‘Boy’ meets Vegas with ’90s hit turned tour

Will Friedle wasn’t sure how fans really felt about the podcast he hosts with his “Boy Meets World” co-stars Danielle Fishel and Rider Strong. Then the trio took the show on the road.

During stops on their “Pod Meets World” tour, attendees can hear stories, ask questions and otherwise revel in the nostalgia of it all. It was the costume contests, though, that opened Friedle’s eyes.

“People weren’t just coming dressed as things from ‘Boy Meets World,’ ” he says. “They were coming dressed as inside jokes from the podcast.”

In one episode, Strong revealed he once had a pony — then people started coming to the shows dressed as that pony.

That’s the sort of thing fans can expect when “Pod Meets World” brings “The Kids (Still) Wanna Jump Tour” to the Palazzo Theatre at 10 p.m. Friday.

‘We were the show that just kept going’

The fact that “Boy Meets World” has this level of lingering devotion is impressive considering it was far from the most popular show on TV — even among its target audience.

It never generated frenzied public appearances like its contemporaries “Beverly Hills, 90210” and “Dawson’s Creek.” It lacked the cultural cachet of “My So-Called Life” and the star-making turn of “The Fresh Prince of Bel-Air.”
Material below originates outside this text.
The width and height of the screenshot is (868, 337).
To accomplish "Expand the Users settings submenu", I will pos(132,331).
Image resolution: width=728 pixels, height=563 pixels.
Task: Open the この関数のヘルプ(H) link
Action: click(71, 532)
Only once during the seven seasons that began in 1993 did the cast and crew know the show had been renewed when production wrapped, Friedle says. “It was always like, ‘All right, we finished this season. Hopefully we’ll see each other again.’ ”

“Boy Meets World” couldn’t even get anyone from TV Guide to visit the set, he says, until its sixth season. That’s when Fred Savage guest-starred opposite his younger brother Ben as a college professor who tried to seduce Fishel’s Topanga.

“We were the show that just kept going,” Friedle says. “We had no publicity whatsoever.”

At the time, it was grating. Now, he sees it as a blessing.

“We were having the most wonderful time. We had incredibly loyal fans, but we could still go anywhere,” Friedle says, unlike some of their TGIF neighbors. “We weren’t Jaleel (White) on ‘Family Matters.’ We weren’t Melissa (Joan Hart) on ‘Sabrina the Teenage Witch.’ We could go to work and then go hang out with each other, hang out with our friends.”

He’d only be recognized occasionally — kind of like now.

Friedle refers to himself as Seat 4C on the podcast. The running joke is a nod to the fact that no one ever notices him when Fishel is around.

“Traveling with Danielle is like traveling with Lady Gaga or something, I imagine,” he explains. “Short of us having a huge security contingent around us, she gets recognized essentially every five feet. Even with a hat on, she’s Topanga. She’s a very recognizable person.”

It doesn’t help that Fishel looks basically the same — in a Dorian Gray, possibly-a-vampire sense — as she did when the show ended 25 years ago.

“The joke is, even though it’s not a joke, that people will recognize her and then, nine times out of 10, hand me the phone so I can take a picture of them with her,” Friedle says. “Happens all the time. They never recognize me. It just doesn’t happen.”

Case in point: Last Thanksgiving, he was seated behind Fishel and her husband, “Pod Meets World” producer Jensen Karp, on a small airplane — in Seat 4C. The flight attendant stopped Fishel as she was leaving the plane to express his fandom. He spotted Karp behind her and complimented what he brings to the podcast. “I walk up,” Friedle says, “and the guy goes, ‘Thank you.’ And I walk off the plane.”

‘Pod’ meets Vegas

Friday will mark the “Pod Meets World” crew’s third trip to Las Vegas in the past two months.

During WrestleMania weekend, they produced five episodes, plus the “emergency podcast” that followed an epic night of gambling at the Fontainebleau with family and friends.

“You couldn’t have written what was going on,” Friedle recalls. “I mean, my turn at the craps table — first time I’d ever played, didn’t understand the rules, had no idea what was going on — I probably held the dice for a half-hour.”

Friedle figures the group controlled the table for four hours, which is the sort of thing that would draw a crowd on its own. Throw in the added celebrity, and it caused a bit of a scene.

“Rider and I, we’re always kind of in the background,” Friedle says. “When you see Topanga rolling dice, it’s going to attract a crowd.”

They gave a lot of that money back to the house a couple of weeks later during a visit to see Dead &Company for Fishel’s birthday.

With a show Thursday night in Columbus, Ohio, and a morning flight home on Saturday, Friedle doesn’t expect this trip to get too wild — although he might have to drag Fishel away from the tables for the show.

“There’s a big chance that we just lose Danielle entirely,” Friedle jokes. “No, what she’ll do is, she’ll run out mid-gambling, do the show very quickly and then run back to the table. She is a big Las Vegas and gambling fan.”